There’s not much information out there about how Finlay-McLennan won the role of Dr. MacNeill (like, none), so we don’t know if he had any competition for the part, but he plays his role with such intensity that it’s obvious MacNeill was cast correctly. Finlay-McLennan has been typecast ever since, which is probably why his filmography is fairly short. I can’t watch him in National Treasure without calling him Neil MacNeill even though he’s playing Powell, a bad guy with an American accent.
Doc MacNeill isn’t the only Highlander in Christy. The TV series explored Cutter Gap’s Scottish heritage in a different way than the original novel, which mainly went into Highland songs and stories with a touch of Gaelic here and there. The Cutter Gap women also used folk remedies to treat illnesses. Other than that, the Scottish influence in the book is very subtle. Neil doesn’t seem to have an accent, either.
On the series, however, Scotland is on full display, starting with the “Lost And Found” episode in Season One. Neil tells Christy’s students the history of their ancestors and Bonnie Prince Charlie, which inspires Rob Allen to write about his family heritage for a short story contest. The Allens also get help from an unlikely source when they face a crisis.
In Season Two’s “Babe In the Woods,” we’re treated to full-on Highland games when Neil and David challenge each other to a sporting competition. The old standbys like the caber toss are in play, but beings it’s Cutter Gap we’re talking about, some events seemed to have been improvised. Neil has the kids pretending to pitch a sack of flour and hitting pegs with a mallet. David tries his hardest, but the caber toss in particular is beyond him.
However, turnabout is fair play, and when David stages a baseball game the good Doctor strikes out at the bat. The episode ends with a friendly arm wrestling match accompanied by a plate of cake and a pitcher of lemonade.
In another episode, “Ghost Story,” Christy attempts to dispel a local superstition by using an old rhyme to uncover the story of the O’Teales, who are just above outcasts in Cutter Gap because one of their ancestors was said to be a traitor. It goes without saying that she and her students get more than they bargain for.
Finlay-McLennan was among the few original cast members to return for the Christy reboot, but the new show was a yawn, because everything that gave the series texture and motivation and interest was missing, including the Scottish cultural influences. I tried watching it once, but it was so depressing I sold my VHS copies as soon as I could.

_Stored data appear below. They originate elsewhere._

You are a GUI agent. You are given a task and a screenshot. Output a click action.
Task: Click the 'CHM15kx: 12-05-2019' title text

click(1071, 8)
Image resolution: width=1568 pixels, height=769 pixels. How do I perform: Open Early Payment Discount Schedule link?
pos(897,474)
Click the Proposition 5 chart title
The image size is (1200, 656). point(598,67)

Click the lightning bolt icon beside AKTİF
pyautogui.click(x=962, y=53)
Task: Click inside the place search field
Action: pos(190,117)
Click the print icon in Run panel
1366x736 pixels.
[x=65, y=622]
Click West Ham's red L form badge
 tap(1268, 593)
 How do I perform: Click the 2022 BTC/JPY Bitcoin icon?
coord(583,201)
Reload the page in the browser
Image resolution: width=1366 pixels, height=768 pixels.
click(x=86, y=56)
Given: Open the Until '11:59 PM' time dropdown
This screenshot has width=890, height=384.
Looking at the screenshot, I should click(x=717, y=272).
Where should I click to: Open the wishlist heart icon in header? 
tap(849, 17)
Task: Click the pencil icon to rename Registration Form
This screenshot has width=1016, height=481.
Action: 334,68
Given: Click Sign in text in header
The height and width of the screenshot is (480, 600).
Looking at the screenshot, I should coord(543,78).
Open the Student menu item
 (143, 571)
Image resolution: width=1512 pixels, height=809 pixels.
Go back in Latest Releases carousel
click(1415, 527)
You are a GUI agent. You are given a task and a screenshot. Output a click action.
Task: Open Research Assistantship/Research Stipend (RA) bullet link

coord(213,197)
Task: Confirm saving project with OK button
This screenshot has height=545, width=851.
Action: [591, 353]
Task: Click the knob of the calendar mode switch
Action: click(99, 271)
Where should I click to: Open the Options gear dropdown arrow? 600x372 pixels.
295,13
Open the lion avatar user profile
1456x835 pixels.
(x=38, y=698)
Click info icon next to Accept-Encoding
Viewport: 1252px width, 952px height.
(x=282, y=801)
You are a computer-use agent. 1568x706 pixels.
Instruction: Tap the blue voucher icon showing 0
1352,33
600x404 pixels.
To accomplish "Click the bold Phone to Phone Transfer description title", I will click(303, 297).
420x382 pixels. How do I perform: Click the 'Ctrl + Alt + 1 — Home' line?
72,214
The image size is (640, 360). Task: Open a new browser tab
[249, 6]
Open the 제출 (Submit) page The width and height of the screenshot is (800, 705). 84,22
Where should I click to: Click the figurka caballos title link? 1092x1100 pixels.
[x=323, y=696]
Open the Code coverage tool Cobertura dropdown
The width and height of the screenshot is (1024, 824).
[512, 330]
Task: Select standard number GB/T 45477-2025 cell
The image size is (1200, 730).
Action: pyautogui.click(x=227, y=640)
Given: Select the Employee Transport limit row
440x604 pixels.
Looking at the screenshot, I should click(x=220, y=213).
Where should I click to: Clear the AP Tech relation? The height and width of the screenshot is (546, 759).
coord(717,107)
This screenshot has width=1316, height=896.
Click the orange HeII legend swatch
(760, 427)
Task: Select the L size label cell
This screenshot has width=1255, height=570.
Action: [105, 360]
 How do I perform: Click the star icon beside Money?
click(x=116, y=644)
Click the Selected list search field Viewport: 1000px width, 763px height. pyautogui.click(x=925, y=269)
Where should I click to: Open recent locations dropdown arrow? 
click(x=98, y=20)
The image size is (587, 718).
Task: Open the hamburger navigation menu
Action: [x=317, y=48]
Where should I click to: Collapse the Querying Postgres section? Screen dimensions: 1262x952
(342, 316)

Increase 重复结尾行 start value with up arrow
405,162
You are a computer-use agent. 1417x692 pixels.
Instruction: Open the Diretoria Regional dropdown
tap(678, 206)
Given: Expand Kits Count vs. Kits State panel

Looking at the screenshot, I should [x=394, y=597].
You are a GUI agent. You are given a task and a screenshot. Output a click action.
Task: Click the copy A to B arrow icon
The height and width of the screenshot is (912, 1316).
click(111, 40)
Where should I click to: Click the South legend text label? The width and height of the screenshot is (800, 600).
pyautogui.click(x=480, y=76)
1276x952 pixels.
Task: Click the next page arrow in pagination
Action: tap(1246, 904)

The first series, on the other hand, is still a favorite with many, many people, and no doubt the Scottish flavor is one of the highlights.
For more not-true-Scotsmen, please see Gill at Realweegiemidget Reviews. Thanks for hosting this, Gill–you and your Dear Hubby had a great idea! As always, thanks for reading, and hope to see you on Thursday for a review of a really bad movie…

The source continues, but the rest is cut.